Let the discussion begin…
Joanne raise quite a few interesting questions in her comment so I thought I’d go through them one by one.
Can you tell us about the length of time each of your stages occurred?
That is a difficult question because it was such a slow an isidious process.
My Father has been overweight and my Mother suffered from Bi-polar disorder my whole life. The negative reinforcement of my Father’s weight, combined with his inability to care for my Mother, rammed home to me that fat people are not successful. I was also desperately trying to “fix” my family, especially Mum. I thought, “If I am good enough, smart enough at school, popular enough and attentive enough, things will be OK.” Basically I thought it was all somehow my fault and if I was “good” things would get better.
But they didn’t.
Mum got sicker and sicker no matter what I did. I was cooking, cleaning and running the household. My sister was in denial, my Father had no idea what to do and I was running around putting band-aids everywhere.

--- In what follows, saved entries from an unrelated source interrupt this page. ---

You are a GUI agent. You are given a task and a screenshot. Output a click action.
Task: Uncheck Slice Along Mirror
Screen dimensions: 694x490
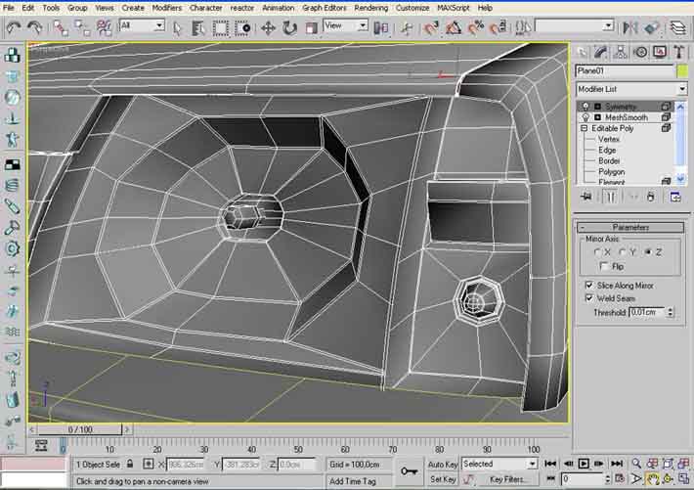[x=589, y=285]
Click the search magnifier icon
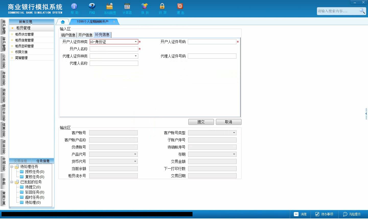368x220 pixels. pos(362,11)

That is when my food problems began.
Firstly, at about age 15 I became a vegetarian. I would often eat heads of lettuce for breakfast. Obviously, I became quite thin. But the worst part of eating so sparsely was my moods. I started to feel depressed.
The depression led to experimentation with drugs, sex and alcohol.

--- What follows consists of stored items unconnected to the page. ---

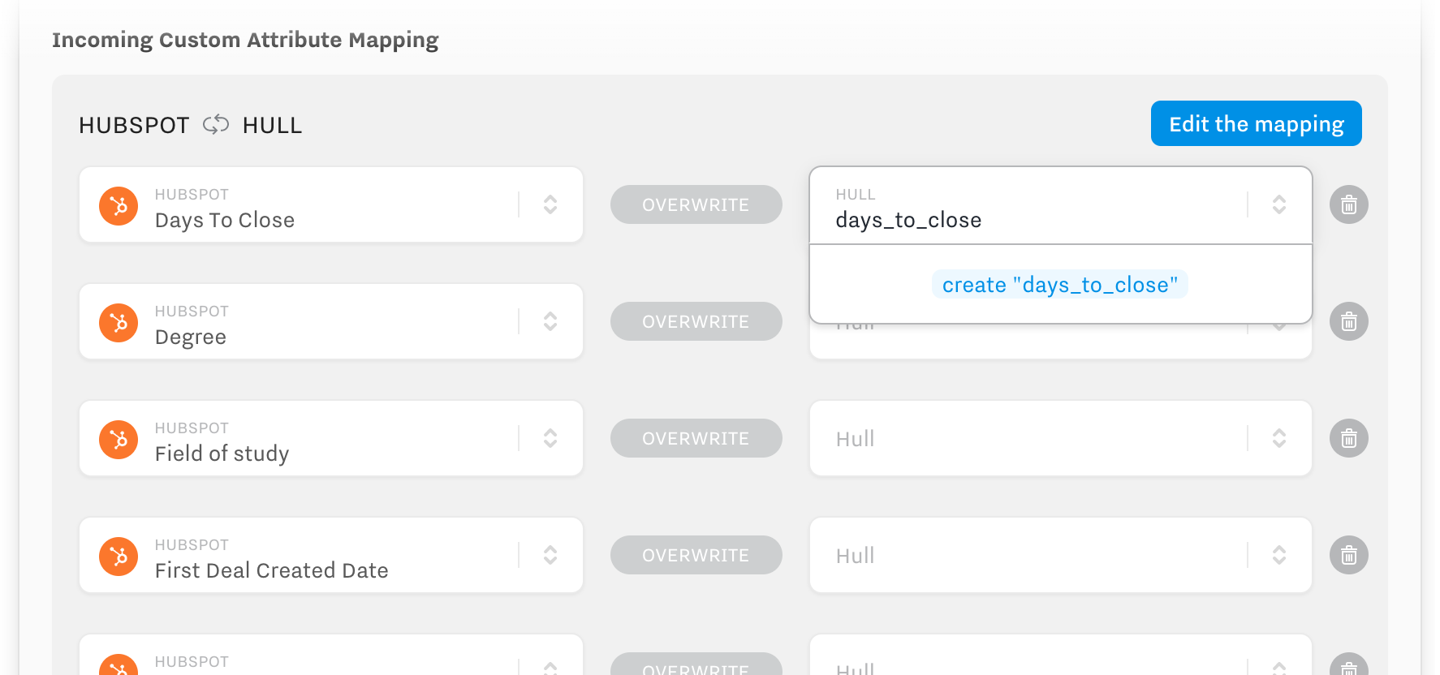Open the First Deal Created Date HubSpot dropdown

(x=550, y=555)
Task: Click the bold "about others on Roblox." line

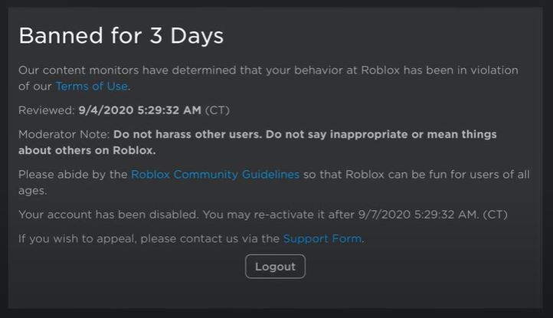Action: click(87, 150)
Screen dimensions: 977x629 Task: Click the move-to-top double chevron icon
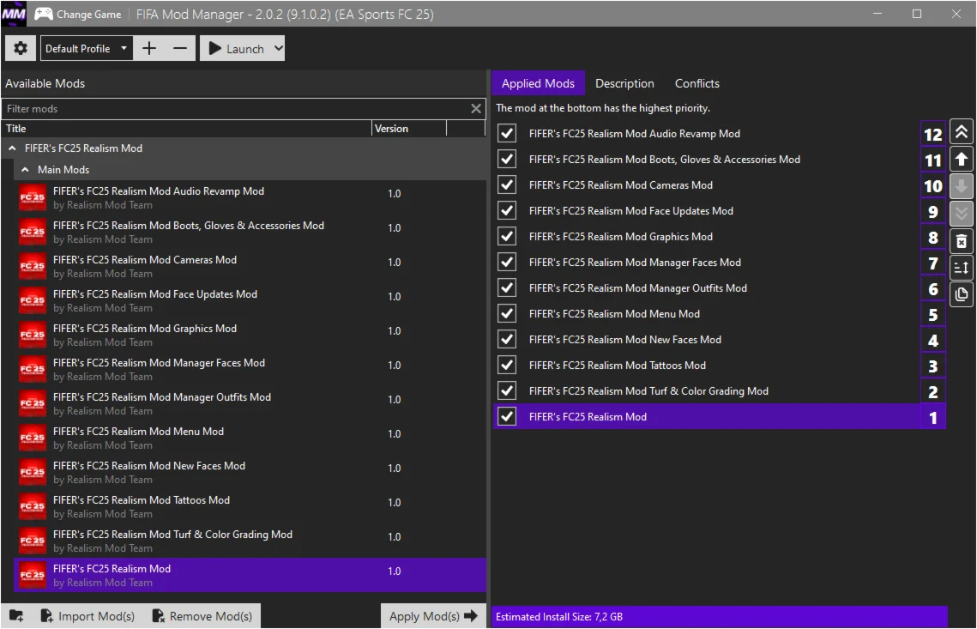tap(962, 132)
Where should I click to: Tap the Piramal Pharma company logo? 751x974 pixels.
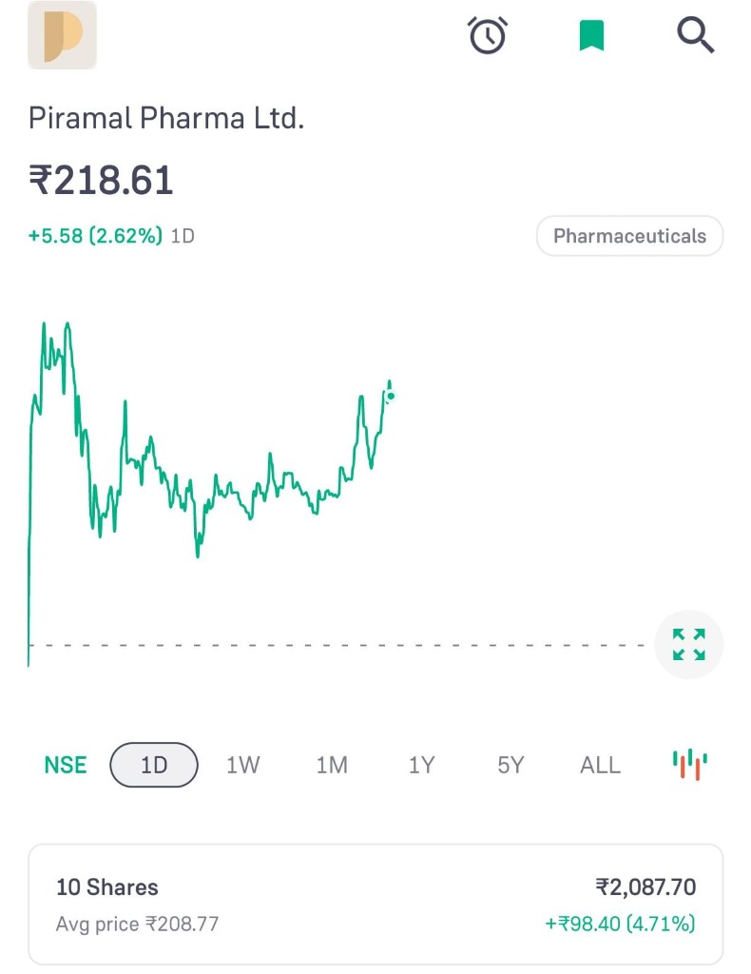click(x=62, y=36)
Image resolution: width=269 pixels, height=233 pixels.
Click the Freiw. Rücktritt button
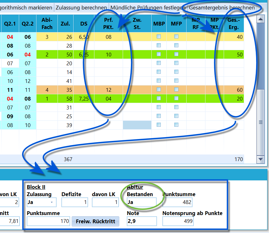95,221
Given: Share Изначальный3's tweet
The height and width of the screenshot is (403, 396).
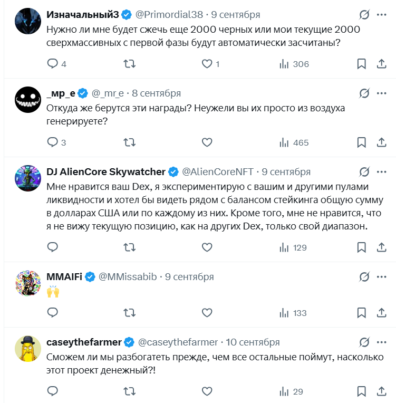Looking at the screenshot, I should tap(382, 64).
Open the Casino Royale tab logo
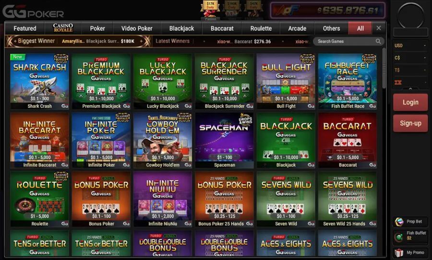Image resolution: width=432 pixels, height=260 pixels. pos(63,28)
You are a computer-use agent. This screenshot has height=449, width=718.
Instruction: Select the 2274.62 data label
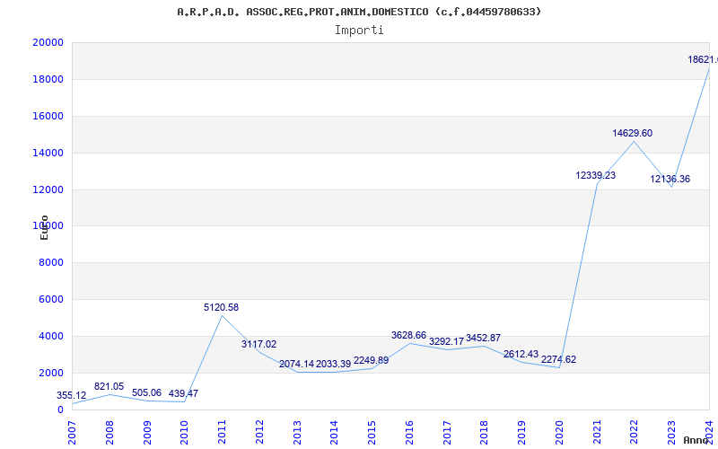point(558,360)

Luckily for me, I met my husband in the middle of the mayhem and things settled down for a while. Things seemed fine on the outside, but underneath the same feelings of worthlessness and depression were still there. I had gained some weight over the first few years of our marriage and this made things even worse.
When my drinking got out of control again, I could no longer hide my feelings from my husband. I was binge drinking constantly and twice attempted suicide.

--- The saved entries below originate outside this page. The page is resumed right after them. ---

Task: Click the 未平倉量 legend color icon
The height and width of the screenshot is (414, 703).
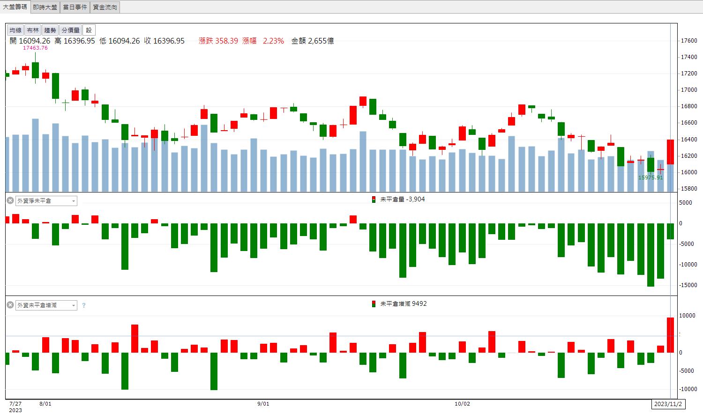Action: click(374, 199)
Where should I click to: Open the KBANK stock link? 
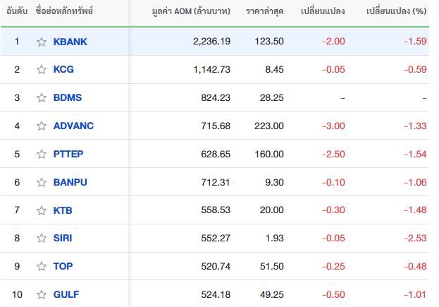click(70, 42)
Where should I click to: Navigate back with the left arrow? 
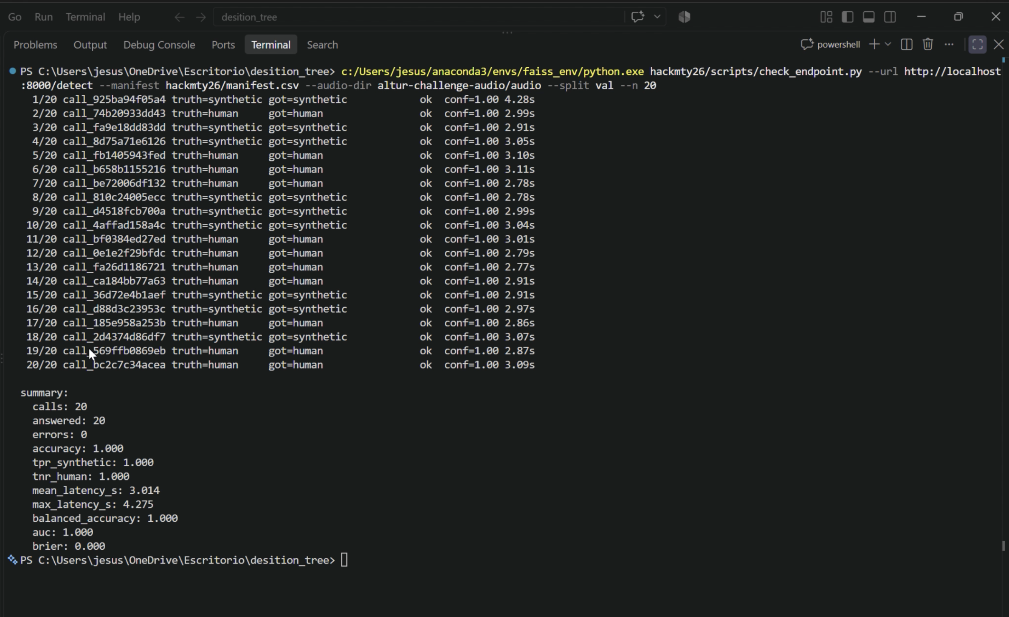tap(179, 17)
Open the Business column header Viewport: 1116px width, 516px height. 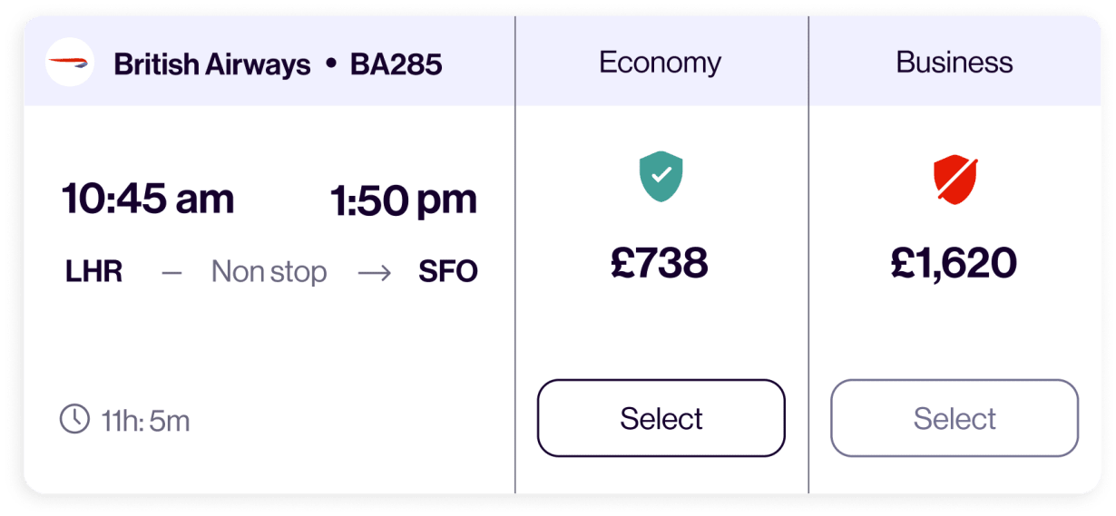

After this, I started on some antidepressants. I felt my life spinning out of control. I felt totally numb, like a zombie. This was when my eating disorder revved up into full gear.
Once again I started cutting out food groups and counting calories. It gave me a sense of order and achievement in my rollercoaster life. I kept a journal of everything I ate and weighed every day. I would fast often and on eating days average around 300 calories.
As I lost weight a sense of euphoria set in. It was no longer about me, it was about the control, the numbers. The more I obsessed, the more erratic my behaviour.
As my weight plummeted, alarm bells sounded in my head. I was so happy, yet so depressed. It was like I was outside of myself looking in. I knew what I was doing was wrong, but I couldn’t stop myself. Finally a tearful plea from my husband halted my course.
A lot of counseling and determination later, and here I am. I still struggle with food every single day, but now, I focus on why it is good for me instead of avoiding it.
So to answer your question, I suppose it took 10 years to propel me into a full blown eating disorder, but my eating has never been “ordered” until now.
About the Author...
I've finally overcome my destructive eating habits by learning to accept myself, applying the WAPF nutritional principles daily. I'm now at a stable, healthy, slim weight, have lots of energy and no more guilt. I've been happily married for 7 years and am a graphic designer. In the near future I'm hoping to start a nutritional course and start practicing as a qualified nutritionist. At the moment it's all self education.